### Texte de la page
□ □ □ □
Une politique éducative de tri social et d’aggravation des inégalités

Pour réformer le système éducatif, Attal a fait le choix de mesures qui aggravent les inégalités sociales alors que le rôle de l’école est, au contraire, de les résorber. 

L’école inclusive est un enjeu de l’école d’aujourd’hui : c’est bien à l’école de s’adapter aux besoins des élèves et non l’inverse. Le service public d’éducation doit donner la possibilité à tous les élèves d’accéder à une scolarité de qualité. Or, affirmer que tous les élèves ont leur place à l’école ne suffit pas : pour défendre ce postulat d’éducabilité de tous les enfants, il faut de vrais moyens. Dans ces annonces, Attal fait l’impasse sur l’école inclusive. 

SUD éducation appelle les personnels à se mobiliser pour l’école inclusive ! 

L’enquête PISA montre qu’en France près d’un élève issu de l’immigration sur deux vient d’un milieu défavorisé contre 37% en moyenne dans les pays de l’OCDE. On constate en effet que les élèves racisé·es subissent davantage le déterminisme social dans leur trajectoire scolaire. Cela pose la question des discriminations racistes subies à l’école et des conditions de scolarisation des élèves allophones.
□ □ □ □
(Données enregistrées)

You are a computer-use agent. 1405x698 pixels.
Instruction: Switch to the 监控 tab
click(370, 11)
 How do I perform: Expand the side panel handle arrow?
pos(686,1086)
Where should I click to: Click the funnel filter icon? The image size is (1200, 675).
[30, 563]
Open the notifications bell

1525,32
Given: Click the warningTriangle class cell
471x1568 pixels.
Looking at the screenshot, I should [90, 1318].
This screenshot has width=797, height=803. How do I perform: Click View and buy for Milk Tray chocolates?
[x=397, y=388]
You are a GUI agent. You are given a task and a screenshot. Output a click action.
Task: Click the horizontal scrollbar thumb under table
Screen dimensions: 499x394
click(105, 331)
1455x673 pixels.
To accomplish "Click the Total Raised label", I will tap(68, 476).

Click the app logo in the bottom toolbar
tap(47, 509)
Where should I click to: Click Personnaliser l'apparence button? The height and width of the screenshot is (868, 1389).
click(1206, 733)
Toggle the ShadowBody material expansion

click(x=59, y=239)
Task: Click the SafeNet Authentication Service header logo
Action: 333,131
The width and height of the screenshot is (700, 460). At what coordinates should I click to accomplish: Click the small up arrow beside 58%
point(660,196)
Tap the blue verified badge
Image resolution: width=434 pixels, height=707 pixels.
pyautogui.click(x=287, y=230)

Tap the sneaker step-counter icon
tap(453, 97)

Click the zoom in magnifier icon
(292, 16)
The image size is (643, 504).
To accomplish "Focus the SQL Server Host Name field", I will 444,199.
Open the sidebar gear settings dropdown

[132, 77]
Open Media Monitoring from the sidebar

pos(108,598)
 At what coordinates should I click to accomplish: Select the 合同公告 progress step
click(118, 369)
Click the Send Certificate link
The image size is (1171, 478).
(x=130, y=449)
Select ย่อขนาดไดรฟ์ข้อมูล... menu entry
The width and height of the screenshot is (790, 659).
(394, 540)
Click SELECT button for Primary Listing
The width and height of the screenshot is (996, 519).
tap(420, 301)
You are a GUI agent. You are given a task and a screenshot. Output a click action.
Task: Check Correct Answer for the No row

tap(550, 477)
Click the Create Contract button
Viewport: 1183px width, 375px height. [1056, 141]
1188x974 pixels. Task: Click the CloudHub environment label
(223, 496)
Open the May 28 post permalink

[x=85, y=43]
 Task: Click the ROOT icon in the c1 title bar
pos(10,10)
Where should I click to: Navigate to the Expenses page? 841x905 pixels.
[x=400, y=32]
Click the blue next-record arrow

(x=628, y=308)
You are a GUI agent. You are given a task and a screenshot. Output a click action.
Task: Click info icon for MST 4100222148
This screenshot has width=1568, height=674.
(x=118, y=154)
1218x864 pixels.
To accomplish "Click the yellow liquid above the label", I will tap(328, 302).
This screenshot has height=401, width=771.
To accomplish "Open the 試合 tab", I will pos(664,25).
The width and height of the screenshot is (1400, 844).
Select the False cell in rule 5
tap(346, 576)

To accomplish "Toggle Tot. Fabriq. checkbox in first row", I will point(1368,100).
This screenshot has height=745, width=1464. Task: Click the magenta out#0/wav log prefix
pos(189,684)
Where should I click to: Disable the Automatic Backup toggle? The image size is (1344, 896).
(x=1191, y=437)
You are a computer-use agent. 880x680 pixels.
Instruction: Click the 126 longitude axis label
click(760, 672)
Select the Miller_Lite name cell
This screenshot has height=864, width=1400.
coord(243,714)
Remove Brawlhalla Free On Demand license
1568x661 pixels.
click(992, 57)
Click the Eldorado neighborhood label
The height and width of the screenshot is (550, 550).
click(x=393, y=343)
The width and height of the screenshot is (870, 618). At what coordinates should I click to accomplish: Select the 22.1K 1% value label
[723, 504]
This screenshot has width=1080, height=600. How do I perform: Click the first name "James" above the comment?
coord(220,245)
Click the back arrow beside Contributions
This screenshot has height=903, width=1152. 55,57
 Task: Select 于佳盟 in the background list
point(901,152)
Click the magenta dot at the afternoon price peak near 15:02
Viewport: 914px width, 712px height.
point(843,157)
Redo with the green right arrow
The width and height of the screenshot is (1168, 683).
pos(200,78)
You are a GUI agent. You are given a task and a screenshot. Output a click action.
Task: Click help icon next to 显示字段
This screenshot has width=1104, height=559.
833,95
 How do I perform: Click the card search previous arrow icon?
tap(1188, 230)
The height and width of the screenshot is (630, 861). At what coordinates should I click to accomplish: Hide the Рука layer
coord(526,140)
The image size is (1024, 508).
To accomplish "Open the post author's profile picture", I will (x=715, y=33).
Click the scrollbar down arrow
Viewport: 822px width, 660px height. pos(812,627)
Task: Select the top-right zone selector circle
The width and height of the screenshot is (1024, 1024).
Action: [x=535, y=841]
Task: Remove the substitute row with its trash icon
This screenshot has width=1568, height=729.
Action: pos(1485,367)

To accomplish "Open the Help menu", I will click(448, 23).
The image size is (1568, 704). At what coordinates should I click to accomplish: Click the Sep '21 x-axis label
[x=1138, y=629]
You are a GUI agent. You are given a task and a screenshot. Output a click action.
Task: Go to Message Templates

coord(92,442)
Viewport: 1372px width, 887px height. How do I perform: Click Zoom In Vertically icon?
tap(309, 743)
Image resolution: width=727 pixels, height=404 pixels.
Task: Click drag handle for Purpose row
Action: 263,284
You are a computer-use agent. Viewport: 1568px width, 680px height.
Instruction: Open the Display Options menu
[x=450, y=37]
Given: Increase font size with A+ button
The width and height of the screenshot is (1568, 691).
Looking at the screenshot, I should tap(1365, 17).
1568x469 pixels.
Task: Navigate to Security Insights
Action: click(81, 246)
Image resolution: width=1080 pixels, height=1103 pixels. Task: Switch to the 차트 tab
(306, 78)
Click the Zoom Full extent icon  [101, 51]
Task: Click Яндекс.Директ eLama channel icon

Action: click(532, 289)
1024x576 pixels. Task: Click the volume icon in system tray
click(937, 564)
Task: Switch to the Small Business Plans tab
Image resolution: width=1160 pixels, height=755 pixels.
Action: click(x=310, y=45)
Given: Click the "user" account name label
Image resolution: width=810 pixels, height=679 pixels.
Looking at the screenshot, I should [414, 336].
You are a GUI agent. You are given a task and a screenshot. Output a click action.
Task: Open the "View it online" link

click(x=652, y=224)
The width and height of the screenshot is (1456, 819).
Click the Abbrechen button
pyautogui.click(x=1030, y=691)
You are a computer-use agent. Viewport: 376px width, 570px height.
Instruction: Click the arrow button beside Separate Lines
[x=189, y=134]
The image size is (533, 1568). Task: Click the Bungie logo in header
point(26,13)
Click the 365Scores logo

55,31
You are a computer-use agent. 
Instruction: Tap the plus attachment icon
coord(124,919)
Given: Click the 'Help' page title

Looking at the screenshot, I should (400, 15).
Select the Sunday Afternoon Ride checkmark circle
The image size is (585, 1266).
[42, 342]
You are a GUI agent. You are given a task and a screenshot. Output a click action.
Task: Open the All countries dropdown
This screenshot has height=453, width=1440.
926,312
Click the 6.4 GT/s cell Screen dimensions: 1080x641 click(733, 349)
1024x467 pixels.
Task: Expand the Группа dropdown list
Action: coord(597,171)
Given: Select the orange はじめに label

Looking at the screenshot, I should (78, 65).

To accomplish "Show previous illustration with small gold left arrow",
□ □ □ □
### À faire
1. Dans le texte de la page, recopiez tel quel le passage qui commence aux mots « L’école inclusive est » et s'arrête après « l’école inclusive ! ».
2. Quels groupes d'élèves le paragraphe du texte de la page qui commence par « L'enquête PISA » mentionne-t-il ? Citez-les tous.
3. Répondez à partir du texte de la page :
(a) Qui a fait le choix de mesures qui aggravent les inégalités sociales ?
(b) Qui SUD éducation appelle-t-il à se mobiliser ?
(c) Quel est le pourcentage moyen avancé pour les pays de l'OCDE ?

### Réponses attendues
1.
L’école inclusive est un enjeu de l’école d’aujourd’hui : c’est bien à l’école de s’adapter aux besoins des élèves et non l’inverse. Le service public d’éducation doit donner la possibilité à tous les élèves d’accéder à une scolarité de qualité. Or, affirmer que tous les élèves ont leur place à l’école ne suffit pas : pour défendre ce postulat d’éducabilité de tous les enfants, il faut de vrais moyens. Dans ces annonces, Attal fait l’impasse sur l’école inclusive. 

SUD éducation appelle les personnels à se mobiliser pour l’école inclusive !

2.
- les élèves issus de l'immigration
- les élèves racisé·es
- les élèves allophones

3.
(a) Attal.
(b) Les personnels, pour l'école inclusive.
(c) 37 %.